Re: some performance benchmarks for netcdf-4

Hi Ed,

> Quincey Koziol <koziol@xxxxxxxxxxxxx> writes:
> 
> > Hi Ed,
> >     Interesting...  I'm curious about why HDF5 is slower for both tests
> > below.  Can you send me your benchmarks?  I'll take a look at them and see
> > if there are any ways to speed them up...
> 
> I will be posting my first netcdf-4 release package (hopefully!)
> sometime today. Then you can run these on your machine.
    Cool. :-)

> HDF5 is slower in tests 1 and 5 because I am using BE on a LE machine
> for that. (To try and get a head-to-head comparison with netcdf-3 which
> always uses BE.)
    Well, I was thinking that HDF5 should be at least as fast as netCDF-3,
for the apples-to-apples comparison you made.
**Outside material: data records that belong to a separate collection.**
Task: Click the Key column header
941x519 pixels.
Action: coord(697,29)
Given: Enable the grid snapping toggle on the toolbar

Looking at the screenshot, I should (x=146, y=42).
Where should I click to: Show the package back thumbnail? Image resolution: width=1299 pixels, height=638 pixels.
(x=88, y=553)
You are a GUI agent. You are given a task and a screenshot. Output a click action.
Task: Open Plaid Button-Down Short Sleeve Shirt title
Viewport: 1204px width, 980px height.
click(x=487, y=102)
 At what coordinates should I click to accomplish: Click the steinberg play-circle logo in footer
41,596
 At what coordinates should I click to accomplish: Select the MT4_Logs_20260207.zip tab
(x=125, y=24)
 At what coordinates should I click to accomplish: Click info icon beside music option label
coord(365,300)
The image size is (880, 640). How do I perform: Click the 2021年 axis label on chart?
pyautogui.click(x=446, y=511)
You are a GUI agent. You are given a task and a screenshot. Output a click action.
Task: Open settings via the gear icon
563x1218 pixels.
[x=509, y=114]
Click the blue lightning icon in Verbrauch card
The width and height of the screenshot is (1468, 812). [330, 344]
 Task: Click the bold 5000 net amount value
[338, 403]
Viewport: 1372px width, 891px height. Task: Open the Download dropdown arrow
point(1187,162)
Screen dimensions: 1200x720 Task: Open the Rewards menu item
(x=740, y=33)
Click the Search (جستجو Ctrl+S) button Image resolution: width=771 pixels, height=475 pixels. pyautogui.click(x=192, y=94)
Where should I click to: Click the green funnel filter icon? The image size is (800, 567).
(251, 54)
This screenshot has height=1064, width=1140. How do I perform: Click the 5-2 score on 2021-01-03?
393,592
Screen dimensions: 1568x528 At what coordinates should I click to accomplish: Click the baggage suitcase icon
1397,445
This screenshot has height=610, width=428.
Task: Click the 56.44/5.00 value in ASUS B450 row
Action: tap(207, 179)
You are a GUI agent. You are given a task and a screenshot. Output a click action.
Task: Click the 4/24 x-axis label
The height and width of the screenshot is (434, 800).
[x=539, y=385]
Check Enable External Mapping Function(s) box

> For the netcdf-4/HDF5 file I'm using NATIVE types, which, predictably,
> yield a faster performance. I'm sure if I switched tests 1 and 5 to
> NATIVE formats, we would see a similar gain in performance.
> 
> I have to iron out a bunch of release issues (which will take
> several weeks, as we've just decided on a major restructuring of the
> codebase to combine the netcdf-3 and netcdf-4 cvs repositories). Once
> that is complete, I'll take another iteration through this timing
> program to add some more tests and learn some more things.
> 
> (Any additional timing tests you might like to propose would be
> welcome. I'm at least going to add some floating point stuff. The
> times below also don't represent the different ways we're going to
> allow the user to specify chunking algorithms.)
> 
> The goal at this time was just to ensure that netcdf-4 was not such a
> dog that it would never work for anyone. At least we know that it is
> in the same ballpark as netcdf-3.
    ;-)

    Quincey

> 
> Ed
> 
> > 
> >         Quincey
> > 
> > > Howdy all!
> > > 
> > > Russ suggested to me yesterday that I post these timing results. In
> > > the tests below I write, and then read, 4 files. The first is in HDF5,
> > > with no netCDF stuff at all. (Writing BE on a LE system, because
> > > that's what netcdf does). The second file is pure netcdf-3, with no
> > > netcdf-4 code involved. The third uses the netcdf-4 library to write a
> > > file in netcdf classic format. Finally, the last file is created with
> > > netcdf-4, with HDF5 as a storage layer. This is faster because it is
> > > writing LE on a LE system (i.e. using HDF "native" format).
> > > 
> > > The CPU time is the combined total of time spent by the CPU on
> > > user/library code, and the User time is wall clock time.
> > > 
> > > Russ would like to include some of these results in an AMS paper, but
> > > I think we all need to give a thought to what we are measuring first.
> > > 
> > > About to write pure HDF5 file, one dataset, record by record: x 2000 y 
> > > 300 z 500...
> > > avg CPU time =   15.17 secs.
> > > avg User Time = 43 secs.
> > > 
> > > About to write pure netcdf-3 file, record by record...
> > > avg CPU time =   17.15 secs.
> > > avg User Time = 45 secs.
> > > 
> > > About to write netcdf-3 file thru netcdf-4, record by record...
> > > avg CPU time =   17.26 secs.
> > > avg User Time = 45 secs.
> > > 
> > > About to write netcdf-4 (i.e. HDF5) file, record by record...
> > > avg CPU time =   15.87 secs.
> > > avg User Time = 36 secs.
> > > 
> > > About to read pure HDF5 file...
> > > avg CPU time =   13.70 secs.
> > > avg User Time = 34 secs.
> > > 
> > > About to read pure netcdf-3 file...
> > > avg CPU time =    9.18 secs.
> > > avg User Time = 29 secs.
> > > 
> > > About to read netcdf-3 file, created with netcdf-4...
> > > avg CPU time =   11.64 secs.
> > > avg User Time = 20 secs.
> > > 
> > > About to read netcdf-4 (i.e. HDF5) file...
> > > avg CPU time =   12.49 secs.
> > > avg User Time = 20 secs.
> > > 
>